Countries all over the world look for ways to increase their competitiveness. The contribution of cooperating companies in the form of clusters is rather substantial and therefore, for example, the European Union and its member states have long been supporting these cooperative efforts. This support may take the form of a more entrepreneur- friendly legal environment, initiate cooperation, but it may also mean non-returnable financial contribution.

This paper does not want to discuss the optimal channels to support clusters, and in particular it does not want to study the ways financial contributions are distributed among clusters. Rather, the contribution is an entirely novel way to look at the forces that keep some clusters on track while destruct others.

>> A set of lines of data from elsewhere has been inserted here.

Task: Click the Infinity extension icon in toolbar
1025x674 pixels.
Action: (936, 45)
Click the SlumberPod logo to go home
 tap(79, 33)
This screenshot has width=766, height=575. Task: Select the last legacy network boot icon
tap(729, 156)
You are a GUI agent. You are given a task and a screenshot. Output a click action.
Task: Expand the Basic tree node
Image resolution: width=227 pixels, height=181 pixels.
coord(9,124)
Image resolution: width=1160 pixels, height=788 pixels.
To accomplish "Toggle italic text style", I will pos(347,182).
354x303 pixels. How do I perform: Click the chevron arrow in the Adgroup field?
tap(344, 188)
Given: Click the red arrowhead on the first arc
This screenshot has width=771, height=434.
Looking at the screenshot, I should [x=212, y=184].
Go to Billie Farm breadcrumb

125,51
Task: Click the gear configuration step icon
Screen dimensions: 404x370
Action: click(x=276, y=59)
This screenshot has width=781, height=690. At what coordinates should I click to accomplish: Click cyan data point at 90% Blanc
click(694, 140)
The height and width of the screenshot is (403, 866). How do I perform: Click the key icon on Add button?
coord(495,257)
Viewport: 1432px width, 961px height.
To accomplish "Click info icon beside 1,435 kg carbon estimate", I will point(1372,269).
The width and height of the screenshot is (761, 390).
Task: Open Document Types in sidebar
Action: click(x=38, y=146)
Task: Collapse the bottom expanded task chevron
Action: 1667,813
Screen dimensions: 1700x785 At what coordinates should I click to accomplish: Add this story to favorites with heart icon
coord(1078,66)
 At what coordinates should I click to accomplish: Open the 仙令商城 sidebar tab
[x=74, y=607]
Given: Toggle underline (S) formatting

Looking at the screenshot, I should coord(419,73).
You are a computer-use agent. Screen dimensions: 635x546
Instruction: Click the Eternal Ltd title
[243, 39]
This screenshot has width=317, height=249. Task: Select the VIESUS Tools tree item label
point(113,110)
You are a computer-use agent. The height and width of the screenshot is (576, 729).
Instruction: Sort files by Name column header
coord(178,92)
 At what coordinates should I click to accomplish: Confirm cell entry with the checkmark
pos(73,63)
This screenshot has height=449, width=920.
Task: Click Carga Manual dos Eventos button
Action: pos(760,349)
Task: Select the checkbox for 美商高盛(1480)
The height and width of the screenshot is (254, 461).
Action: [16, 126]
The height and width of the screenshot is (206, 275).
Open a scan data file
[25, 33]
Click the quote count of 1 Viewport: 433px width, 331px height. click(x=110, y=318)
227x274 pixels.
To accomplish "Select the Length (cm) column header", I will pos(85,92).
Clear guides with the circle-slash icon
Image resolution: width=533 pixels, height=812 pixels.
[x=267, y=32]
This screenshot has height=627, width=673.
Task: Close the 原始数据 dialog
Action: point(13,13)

Longstanding cooperation between companies forms a special complex process hierarchy in clusters. The main businesses of the cluster is driven by the actors’ interests in staying competitive, improving competitiveness and obtaining high profits both as a cluster, but especially as an individual company. Cooperation and the actors’ selfish interests should be kept in balance or else the success of the cluster is in jeopardy and its actors can lose both joint and individual profits. Organic relationships and cooperation among companies or a favourable business environment is, by no means a guarantee for a working and successful cluster. Clusters operating at industrial concentration points, having a critical mass, supporting environment, and a successful cluster manager may nevertheless lack success. On the other hand other clusters operating in suboptimal circumstances in theory, flourish and produce a high extra profit in practice. This puzzle cries for new models, new approaches for a better understanding of the opportunities and decisions that drive the clusters and their actors.

This paper introduces an entirely novel way to study clusters by looking at the selfish, profit-seeking interests of the entrepreneurs, the actors of clusters. The approach, using game theory provides an exact, mathematical framework to study the conflict between the fruitful cooperation represented by the cluster and the selfish ways of the actors to follow their own – possibly short term – interests. The game theoretic approach makes it possible to identify not only good or bad clusters, provide recipes for solutions in some of the bad clusters, but also to define golden rules that do not only facilitate the evaluation of existing clusters, but help future cluster managers to create better, more stable clusters.